2026-05-04

I built Karpathy's memory paradigm in a weekend

Append-only frontmatter wiki. LLM-as-retrieval, not cosine. Different paradigm from vector search — they ship together.

#llm-wiki#memory#agents#karpathy#decision-memory

The leak that started this

There's a corpus on YouTube called Onchain AI Garage. I mined 86 transcripts from it last week. One of the findings stopped me:

Anthropic's internal memory uses LLM-as-retrieval over frontmatter — not cosine similarity over embeddings.

Different paradigm from Qdrant. Different paradigm from every RAG tutorial. The retrieval LLM scans frontmatter (via INDEX.md), picks which files to open, then reads only those. The frontmatter is the index. Make it dense.

I've been running Qdrant for semantic search over field reports. That's still the right tool for "find similar long-form content." But for agent decision memory — "what did chief-of-staff decide last week and why?" — frontmatter retrieval is faster, cheaper, and easier to audit.

The system, in 7 steps

Built it in a weekend. 7 phases:

Directory + frontmatter schema + README + 2 seed entries
Append-only writer (_system/write-entry.sh + wiki-write skill)
Index builder + monthly archiver (90-day superseded rolls into archive/YYYY-MM.tar.zst)
Query script + wiki-query skill (default model: claude --model haiku)
Nightly consolidator — chunked per-domain, SKIP detection, failures append to synthesis-failures.md
Chief-of-staff briefing reads INDEX.md stats + queries last 7 days
7-night soak

Total disk usage after the first month: under 5 MB. The 5GB ceiling I set isn't even close.

What broke on day 1

Two bugs, both stupid, both classic:

macOS cron skips fires when the Mac is asleep. Switched all three jobs to launchd. launchd handles wake-from-sleep — missed fires run when the Mac wakes. Cron just silently doesn't.

#!/usr/bin/env bash resolves to /bin/bash 3.2 under cron. That breaks declare -A (associative arrays). Fixed: #!/opt/homebrew/bin/bash for the Bash 5 binary. Also set -u → set -o pipefail because empty associative-array length checks tripped the strict mode.

Both bugs took longer to find than they took to fix. That's the law of agent infra.

Frontmatter that earns its slot

The schema I landed on has a few load-bearing fields:

id: 2026-05-02-agent-org-v23-compaction
type: decision        # decision | synthesis | incident | reflection
date: 2026-05-02
actors: [lucas, claude]
tags: [agentic-org, compaction]
summary: >
  Compacted active agent fleet from 17 to 10...
domain: meta
status: active
supersedes: [2026-04-23-agent-org-v2]
alternatives_considered:
  - id: keep-all-17-active
    rejected_because: Pre-revenue agents distract routing on every dispatch

alternatives_considered is the field that makes this a decision archive instead of a journal. Every entry now has the path not taken, with a reason. That's what makes the wiki queryable as "why did we go this way" rather than "what did we do."

When NOT to write to it

I had to fight the urge to write everything to it. The rule I landed on:

Real decision was made → write
Multiple inputs distilled into findings → write
Something broke or surprised → write (typed incident)
Pattern observed across multiple events → write (typed reflection)

NOT:

Raw tool-call traces (those go to artifacts/)
In-progress plans (those live in project folders)
Conversation context that won't be referenced again (let it die)

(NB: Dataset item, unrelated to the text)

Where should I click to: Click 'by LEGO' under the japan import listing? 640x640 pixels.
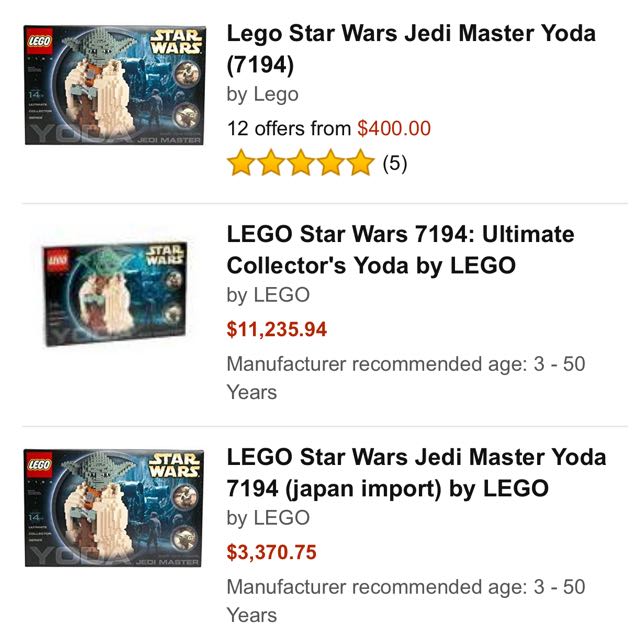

The rule keeps the wiki dense. Every entry pulls weight.

What you can steal

If you want this:

Pick a directory. Mine is ~/Developer/lucface/business-ops/llm-wiki/.
Define a frontmatter schema. Steal mine — id, type, date, actors, tags, summary, domain, status. Add alternatives_considered if you want it queryable.
Append-only. Never edit past entries — supersede them with a new one and link back.
Build an INDEX.md cron that lists every entry with its frontmatter.
Query via claude --model haiku -p "Read INDEX.md, then open the 3 most relevant entries for this question: ..."

That's it. Total cost to run mine: a few cents a day in inference. The compounding value is the part you can't price — every decision becomes searchable, and every agent gets smarter the longer the wiki runs.